→ TASK PROMPT
An exact copy, beginning at the line containing "Where should I click to: Open" and ending at the final line of the records that follow, is the answer; it has no pictures and no other text.

- - -

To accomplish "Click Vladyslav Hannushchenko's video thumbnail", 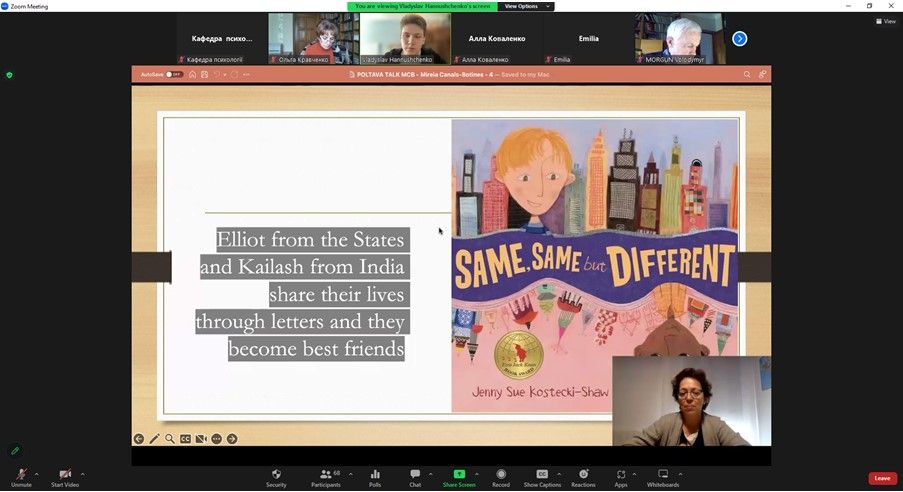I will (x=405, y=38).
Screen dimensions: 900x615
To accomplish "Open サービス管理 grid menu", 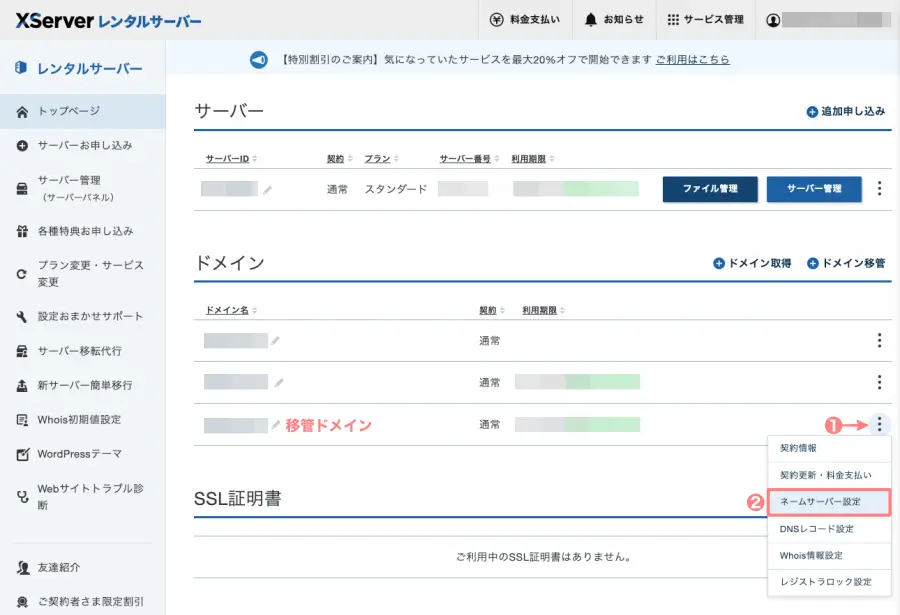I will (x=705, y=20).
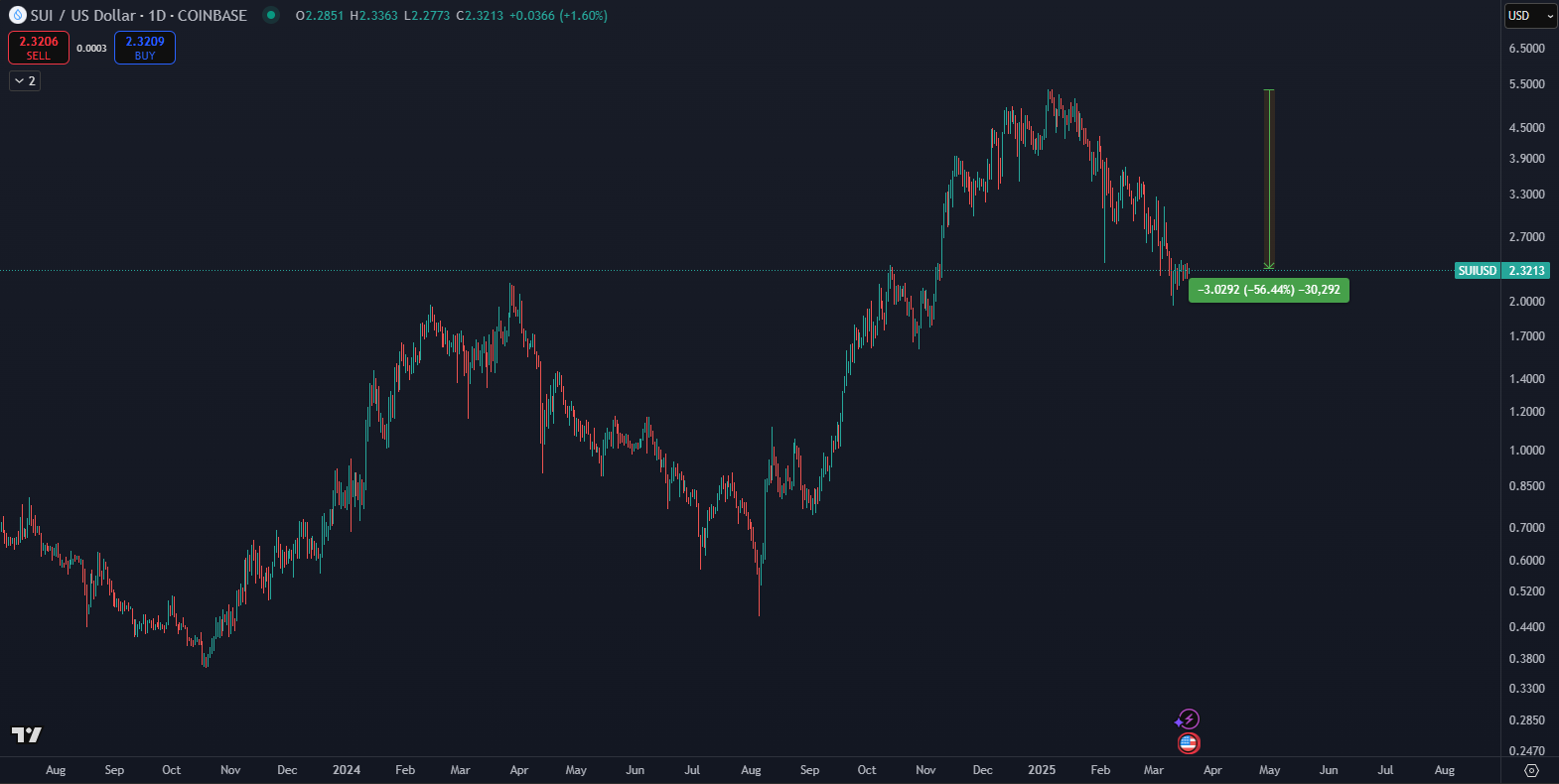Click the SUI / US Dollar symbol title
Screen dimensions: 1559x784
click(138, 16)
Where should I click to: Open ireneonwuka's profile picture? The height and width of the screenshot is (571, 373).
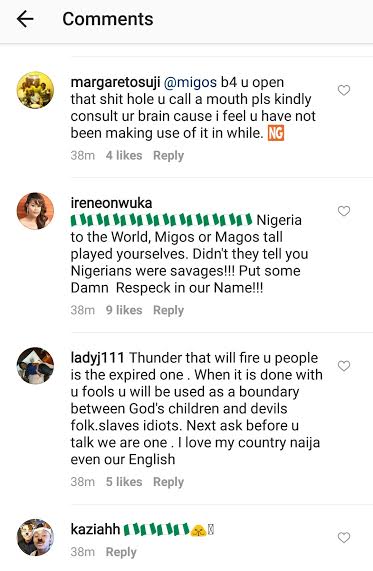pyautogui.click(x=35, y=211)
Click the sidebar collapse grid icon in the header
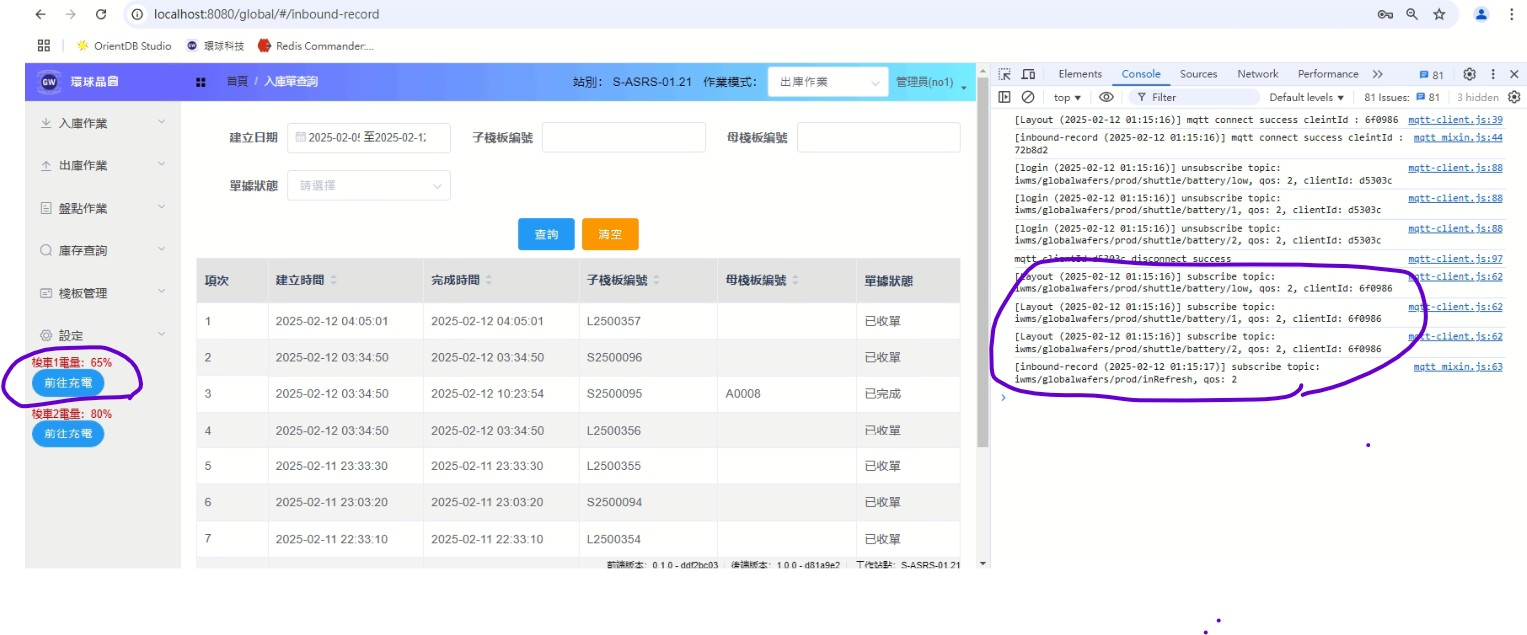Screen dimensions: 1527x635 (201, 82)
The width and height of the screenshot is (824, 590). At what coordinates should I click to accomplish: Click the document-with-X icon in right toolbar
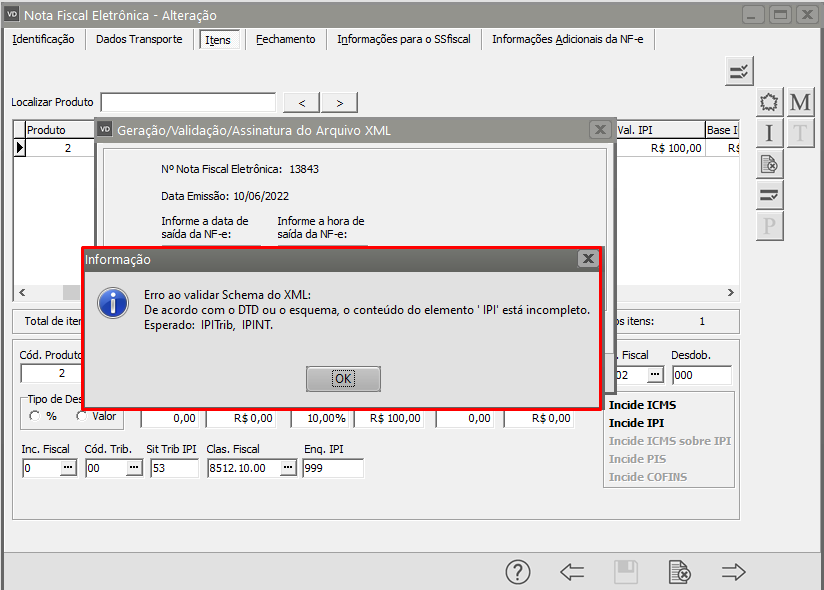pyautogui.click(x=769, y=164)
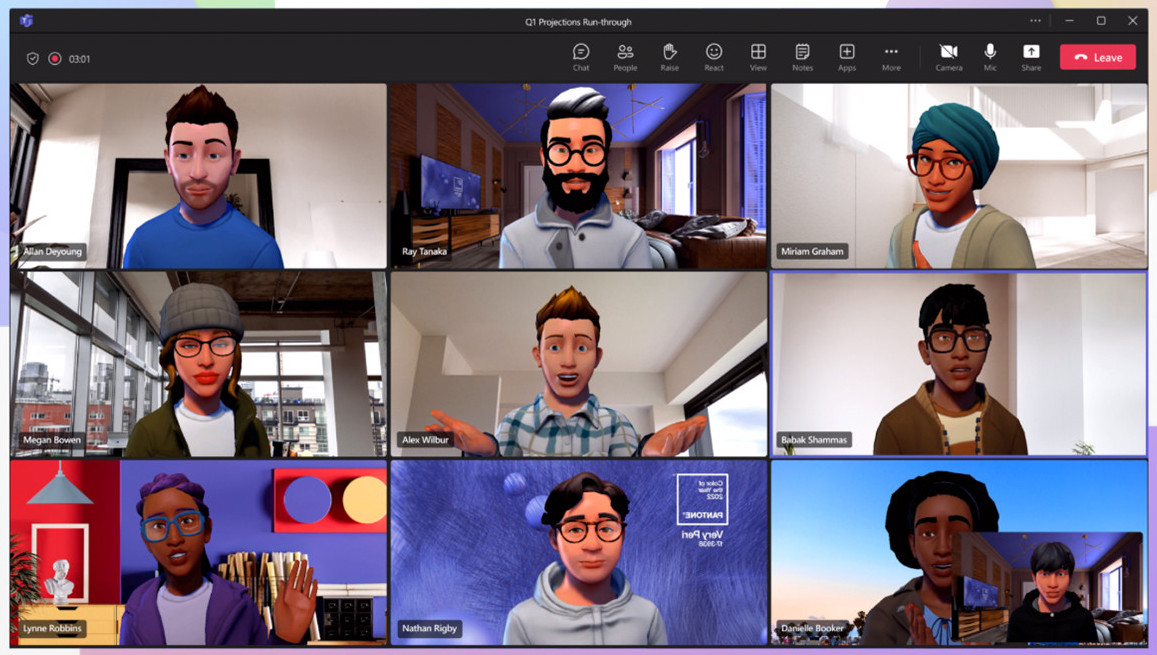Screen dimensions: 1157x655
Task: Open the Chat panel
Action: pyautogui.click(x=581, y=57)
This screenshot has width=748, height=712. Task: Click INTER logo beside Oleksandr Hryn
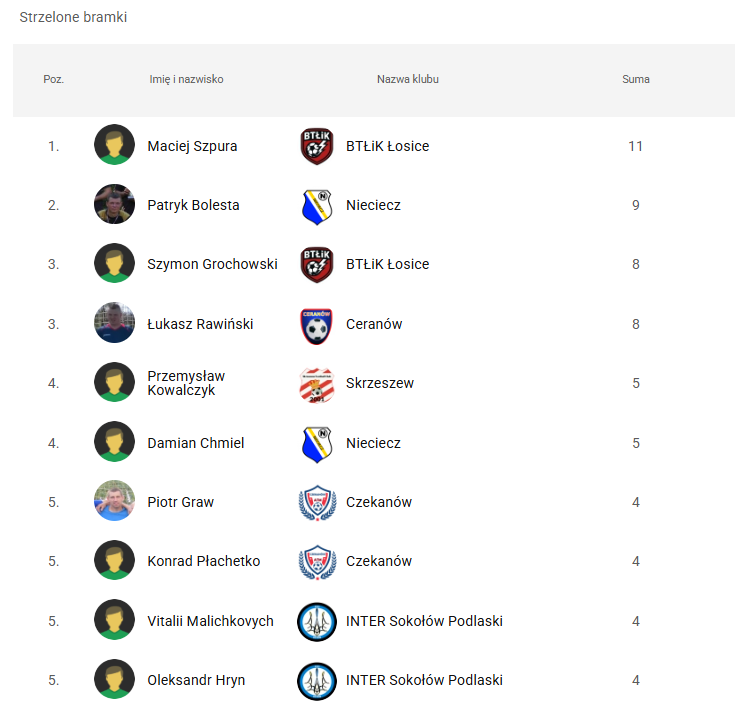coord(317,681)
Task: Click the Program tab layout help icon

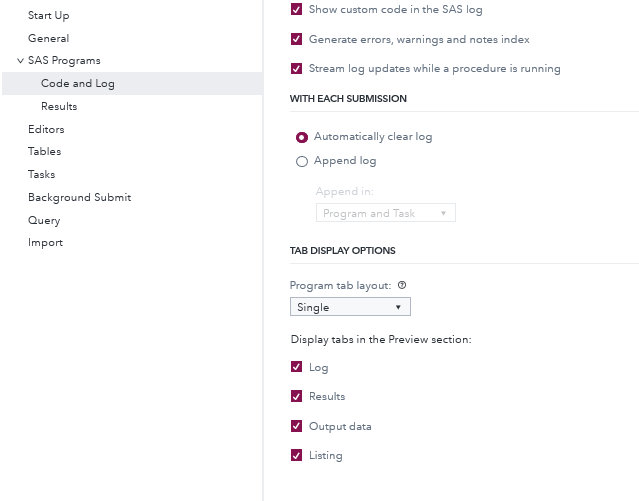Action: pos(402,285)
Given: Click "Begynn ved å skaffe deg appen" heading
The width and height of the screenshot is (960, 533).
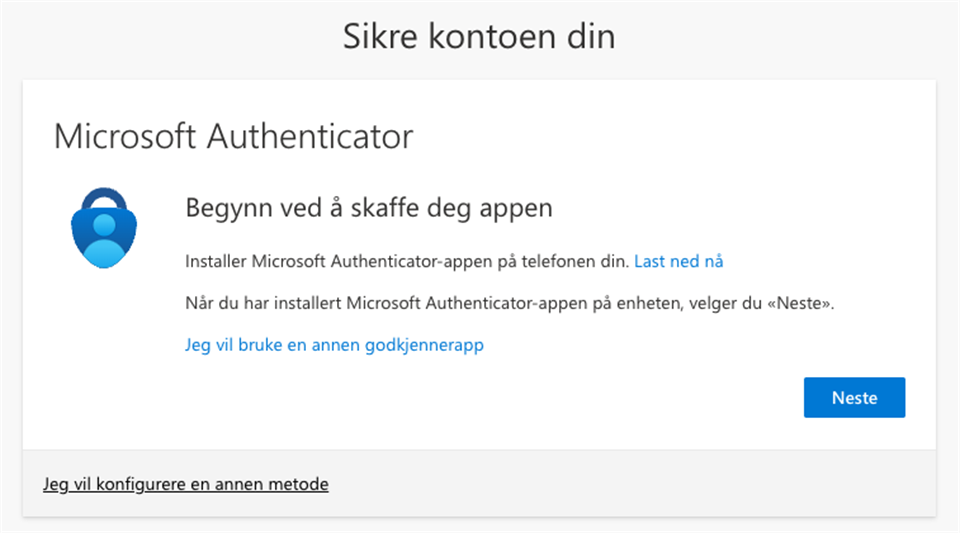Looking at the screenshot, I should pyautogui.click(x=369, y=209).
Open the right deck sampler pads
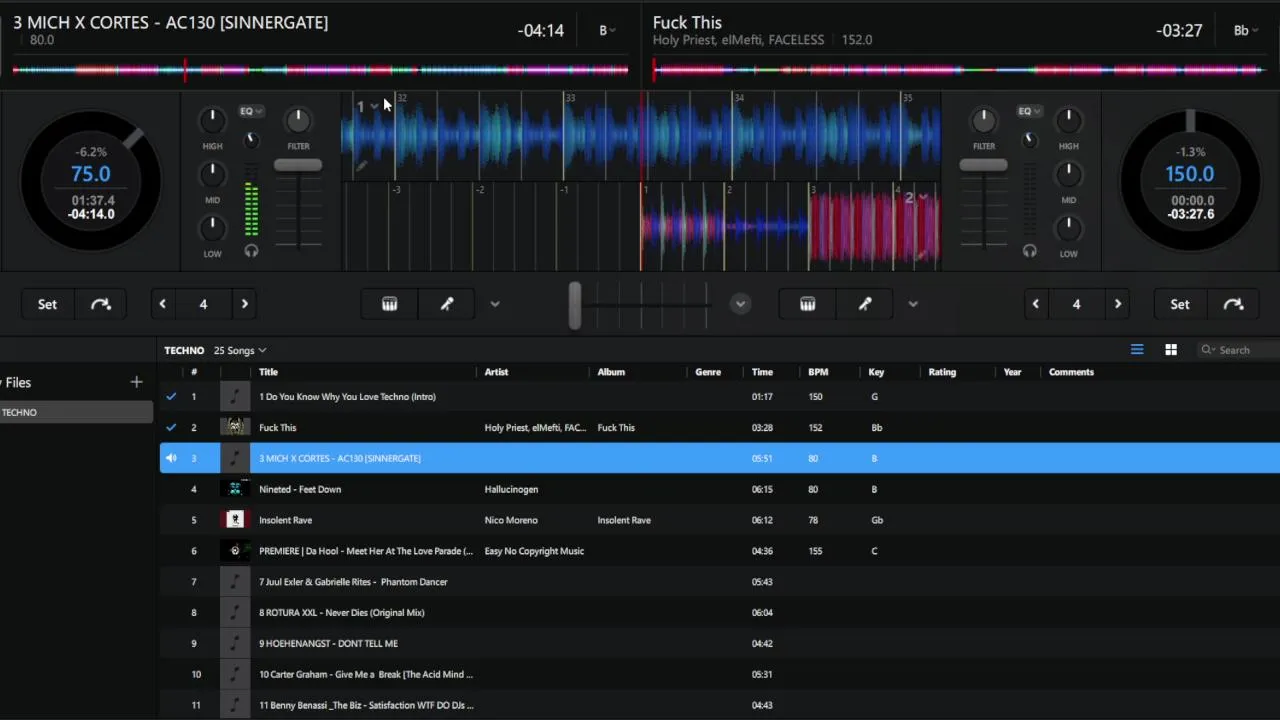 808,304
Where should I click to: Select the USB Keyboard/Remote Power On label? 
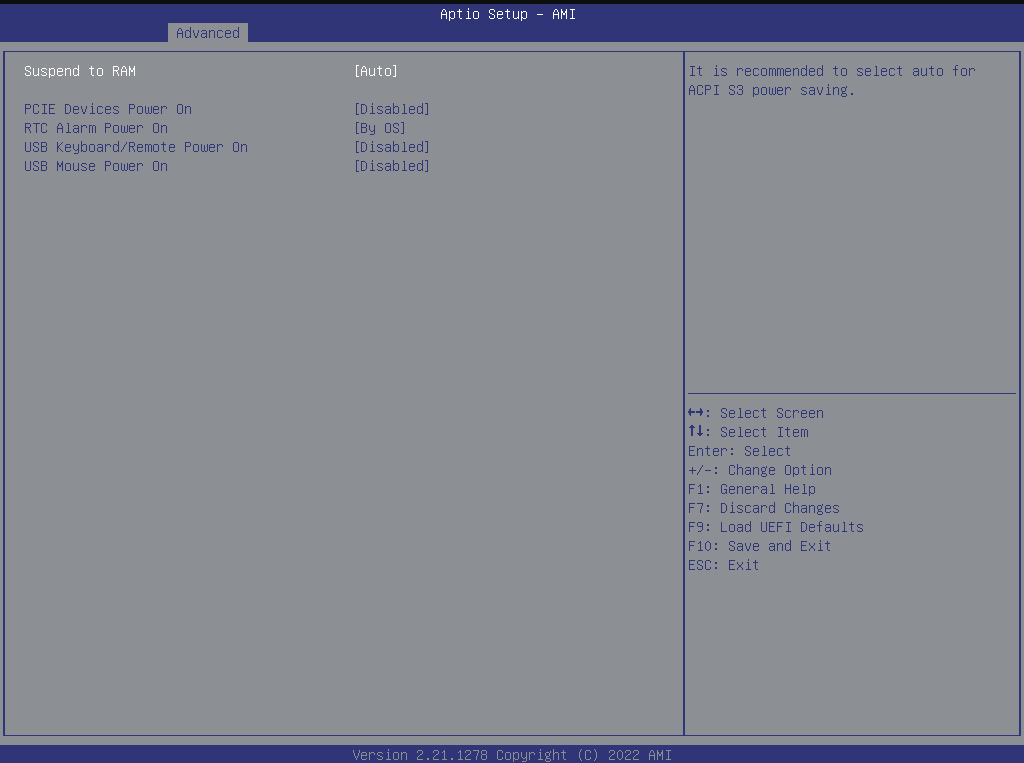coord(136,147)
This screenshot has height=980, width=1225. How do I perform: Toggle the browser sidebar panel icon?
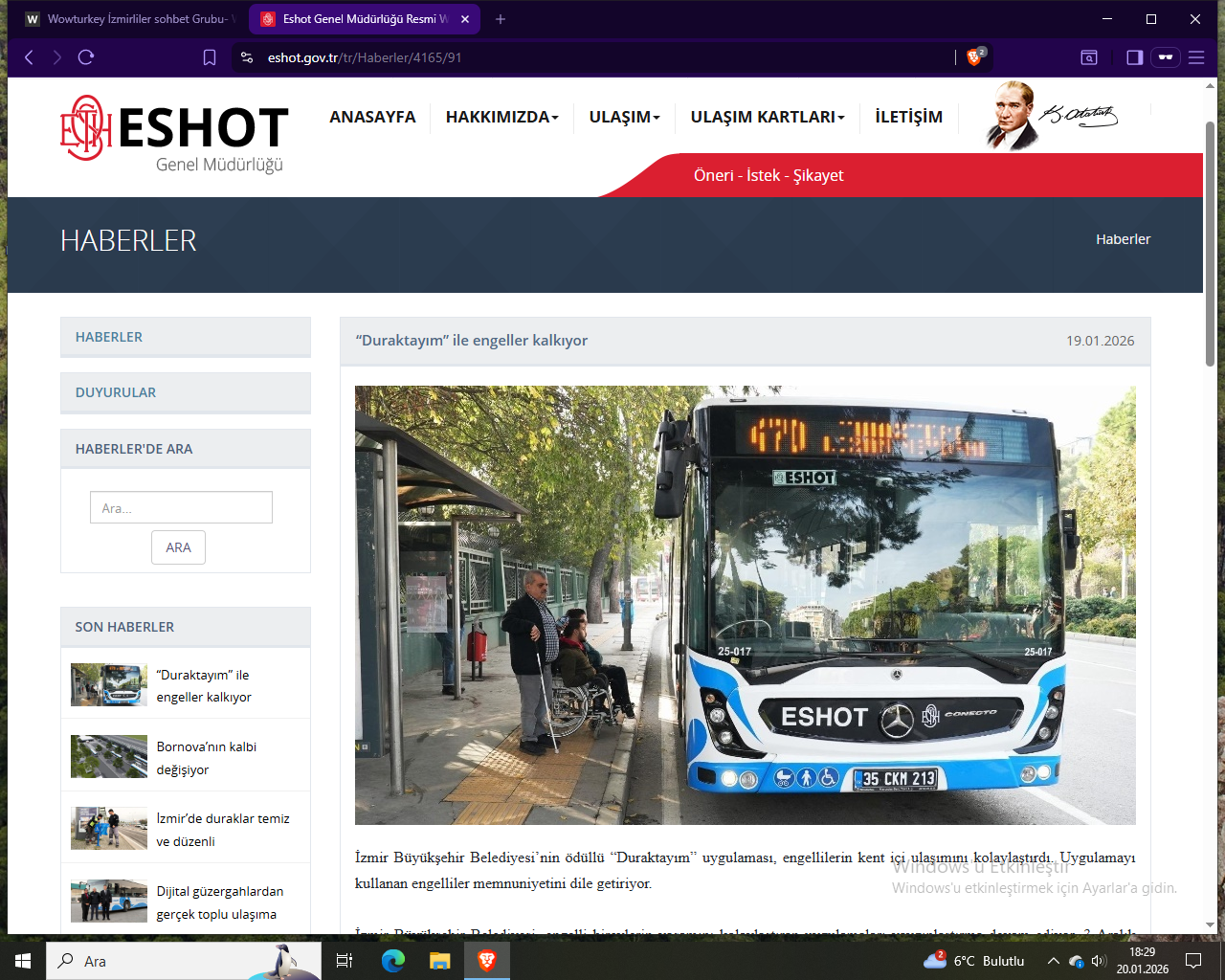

- - -

→ SOLUTION TO THIS PROBLEM
Where should I click to: Open ireneonwuka's profile picture? The height and width of the screenshot is (571, 373).
pyautogui.click(x=35, y=211)
Click the sidebar collapse grid icon in the header
Screen dimensions: 1527x635 (201, 82)
The width and height of the screenshot is (824, 590). At what coordinates should I click to accomplish: Click the document-with-X icon in right toolbar
pyautogui.click(x=769, y=164)
Screen dimensions: 1157x655
Task: Open the Chat panel
Action: pyautogui.click(x=581, y=57)
This screenshot has width=748, height=712. Task: Click INTER logo beside Oleksandr Hryn
coord(317,681)
Task: Click the Program tab layout help icon

Action: pos(402,285)
Given: Click "Begynn ved å skaffe deg appen" heading
The width and height of the screenshot is (960, 533).
Looking at the screenshot, I should pyautogui.click(x=369, y=209).
Open the right deck sampler pads
 808,304
Where should I click to: Select the USB Keyboard/Remote Power On label? 
coord(136,147)
This screenshot has height=980, width=1225. How do I perform: Toggle the browser sidebar panel icon?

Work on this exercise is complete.